We trialled a number of tablet devices, but the one which we thought the most suitable for school use was the Toshiba AT-100. It was reasonably priced and looked as though it was quite a rugged device, suitable for a school environment.
At the time of making this decision, that tablet market was changing at pace, and still is. I have been comfortable with the view that choosing a tablet platform and model one year does not mean that this will necessarily be a fixed environment for subsequent years. I think that schools need to consider the most appropriate device at the time of purchase, but also be prepared to change that position in the future simply because the world of mobile computing is changing so quickly.
The roll at our school is nearly 700 and it would not be practical or financially feasible to consider a 1:1 roll out for every student from day 1. Instead we decided to focus on an individual year group. Initially we considered using a funding model where parents are asked to buy into a lease scheme paying around £10-15 per month over a period of two years for their device. However, there were concerns that politically this could be viewed as asking parents to pay for their children’s education and so this idea was shelved. From our visit to Islay, we were interested to learn just how much money they had been able to save in terms of photocopying when moving to 1:1. It was clear that these would not be initial savings, but over time we felt it would be possible to fund the project by reducing photocopying across the school and providing materials electronically. Given this, we decided to pay for the initiative through school budget in the first year, although we later received additional funding from our local authority to pilot the roll-out.
Having decided to roll out the initial 1:1 program with a single year group, we needed to decide which one. In Scottish secondary schools our students attend up to 6 years of education, with the first year (S1) students beginning at age 11-12. Students can choose to leave at any point between the end of S4 and S6.

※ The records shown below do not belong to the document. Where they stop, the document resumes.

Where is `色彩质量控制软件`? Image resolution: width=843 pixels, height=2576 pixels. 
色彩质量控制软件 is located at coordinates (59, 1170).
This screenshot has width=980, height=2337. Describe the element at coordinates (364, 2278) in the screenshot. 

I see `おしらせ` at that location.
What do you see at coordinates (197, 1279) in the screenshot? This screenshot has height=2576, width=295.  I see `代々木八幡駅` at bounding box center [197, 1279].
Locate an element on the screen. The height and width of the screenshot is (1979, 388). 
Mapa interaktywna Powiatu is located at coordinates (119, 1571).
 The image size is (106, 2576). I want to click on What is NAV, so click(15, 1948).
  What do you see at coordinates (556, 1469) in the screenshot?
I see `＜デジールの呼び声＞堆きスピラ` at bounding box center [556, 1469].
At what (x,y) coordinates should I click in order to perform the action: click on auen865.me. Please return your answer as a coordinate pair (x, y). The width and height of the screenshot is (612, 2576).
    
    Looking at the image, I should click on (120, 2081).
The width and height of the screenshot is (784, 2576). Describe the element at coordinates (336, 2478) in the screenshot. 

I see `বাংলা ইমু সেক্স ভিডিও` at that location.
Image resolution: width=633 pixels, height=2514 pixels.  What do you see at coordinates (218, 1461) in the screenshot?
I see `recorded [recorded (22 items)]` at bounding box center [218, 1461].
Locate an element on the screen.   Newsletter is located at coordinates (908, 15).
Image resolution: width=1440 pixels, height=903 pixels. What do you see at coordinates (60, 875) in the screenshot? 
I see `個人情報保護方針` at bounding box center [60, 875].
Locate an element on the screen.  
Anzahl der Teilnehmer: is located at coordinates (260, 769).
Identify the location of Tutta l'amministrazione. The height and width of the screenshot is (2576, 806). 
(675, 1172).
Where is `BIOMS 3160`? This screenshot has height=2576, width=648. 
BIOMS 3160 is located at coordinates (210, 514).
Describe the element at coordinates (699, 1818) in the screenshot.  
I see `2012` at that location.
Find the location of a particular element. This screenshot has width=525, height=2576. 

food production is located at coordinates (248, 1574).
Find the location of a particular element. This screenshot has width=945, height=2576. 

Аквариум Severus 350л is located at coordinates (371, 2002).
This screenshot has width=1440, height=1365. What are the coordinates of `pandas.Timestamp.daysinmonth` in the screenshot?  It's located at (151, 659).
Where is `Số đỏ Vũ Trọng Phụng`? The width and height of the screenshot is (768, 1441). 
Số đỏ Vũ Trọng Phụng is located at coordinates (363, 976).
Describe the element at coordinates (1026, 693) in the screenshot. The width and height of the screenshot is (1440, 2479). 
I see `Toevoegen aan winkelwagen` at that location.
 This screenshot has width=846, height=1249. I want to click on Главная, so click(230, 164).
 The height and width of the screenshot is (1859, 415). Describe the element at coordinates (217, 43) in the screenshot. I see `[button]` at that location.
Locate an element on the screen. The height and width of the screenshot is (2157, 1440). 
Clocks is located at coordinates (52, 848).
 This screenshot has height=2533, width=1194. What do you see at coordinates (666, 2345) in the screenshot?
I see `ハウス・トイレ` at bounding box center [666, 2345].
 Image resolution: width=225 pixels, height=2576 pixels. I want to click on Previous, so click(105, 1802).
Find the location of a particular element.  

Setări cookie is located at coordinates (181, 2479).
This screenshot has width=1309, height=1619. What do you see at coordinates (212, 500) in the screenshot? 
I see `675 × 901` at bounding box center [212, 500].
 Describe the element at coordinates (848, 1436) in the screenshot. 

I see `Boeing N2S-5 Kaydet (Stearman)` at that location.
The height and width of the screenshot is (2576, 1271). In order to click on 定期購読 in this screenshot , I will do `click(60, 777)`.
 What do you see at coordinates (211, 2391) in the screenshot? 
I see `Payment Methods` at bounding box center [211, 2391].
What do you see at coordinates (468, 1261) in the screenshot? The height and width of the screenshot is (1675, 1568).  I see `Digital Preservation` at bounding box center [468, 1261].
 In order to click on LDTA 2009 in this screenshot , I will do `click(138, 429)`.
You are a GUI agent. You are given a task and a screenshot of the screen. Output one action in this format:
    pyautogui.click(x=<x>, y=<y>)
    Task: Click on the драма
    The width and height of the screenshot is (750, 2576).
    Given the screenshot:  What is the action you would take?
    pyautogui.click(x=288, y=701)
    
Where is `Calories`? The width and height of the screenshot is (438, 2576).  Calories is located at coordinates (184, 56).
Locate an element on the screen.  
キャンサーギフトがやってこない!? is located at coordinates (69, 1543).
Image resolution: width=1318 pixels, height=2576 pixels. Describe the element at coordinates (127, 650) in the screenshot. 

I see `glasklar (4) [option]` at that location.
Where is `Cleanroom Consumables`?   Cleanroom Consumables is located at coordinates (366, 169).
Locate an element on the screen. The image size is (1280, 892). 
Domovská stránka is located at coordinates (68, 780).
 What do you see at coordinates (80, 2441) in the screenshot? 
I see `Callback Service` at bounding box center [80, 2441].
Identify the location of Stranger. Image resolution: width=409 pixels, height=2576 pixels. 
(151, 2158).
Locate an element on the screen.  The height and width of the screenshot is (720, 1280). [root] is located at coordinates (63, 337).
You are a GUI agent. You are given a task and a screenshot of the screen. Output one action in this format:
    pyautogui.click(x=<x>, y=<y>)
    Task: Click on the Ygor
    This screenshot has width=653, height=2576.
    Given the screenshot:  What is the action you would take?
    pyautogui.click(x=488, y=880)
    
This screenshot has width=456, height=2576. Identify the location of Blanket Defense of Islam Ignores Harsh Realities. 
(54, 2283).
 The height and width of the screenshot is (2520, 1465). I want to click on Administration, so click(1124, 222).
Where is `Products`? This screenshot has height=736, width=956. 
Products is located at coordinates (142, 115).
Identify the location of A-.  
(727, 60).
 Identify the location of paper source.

We also had to consider a realistic lifespan for the devices we were going to purchase. I believe that a tablet device being used in a secondary school environment should have a maximum lifespan of 3 years (we are of course used to dealing with technology in schools which is no longer fit for purpose and which can often be 6+ years old!).
Given all of these factors, we took the decision to make S1 our initial cohort for implementing 1:1. This would allow us to apply the same strategy over subsequent years and within a 3 year period we would have provided all of our S1-3 students with their own device. This strategy does however leave us with a problem in the senior school (S4-6). It does not seem practical to issue our senior students with a tablet device on the basis that they may leave school within a year. Although we have yet to reach a decision on how to manage this, I am continually brought round to thinking that the best solution would be for our senior pupils to bring their own devices into school (BYOD). Clearly there are potential issues with BYOD in schools in terms of device specification, ownership, insurance etc. However, at the moment we are not yet ready to implement BYOD in the senior school because we still have a limited bandwidth, but this is something we will be looking at later in 2013.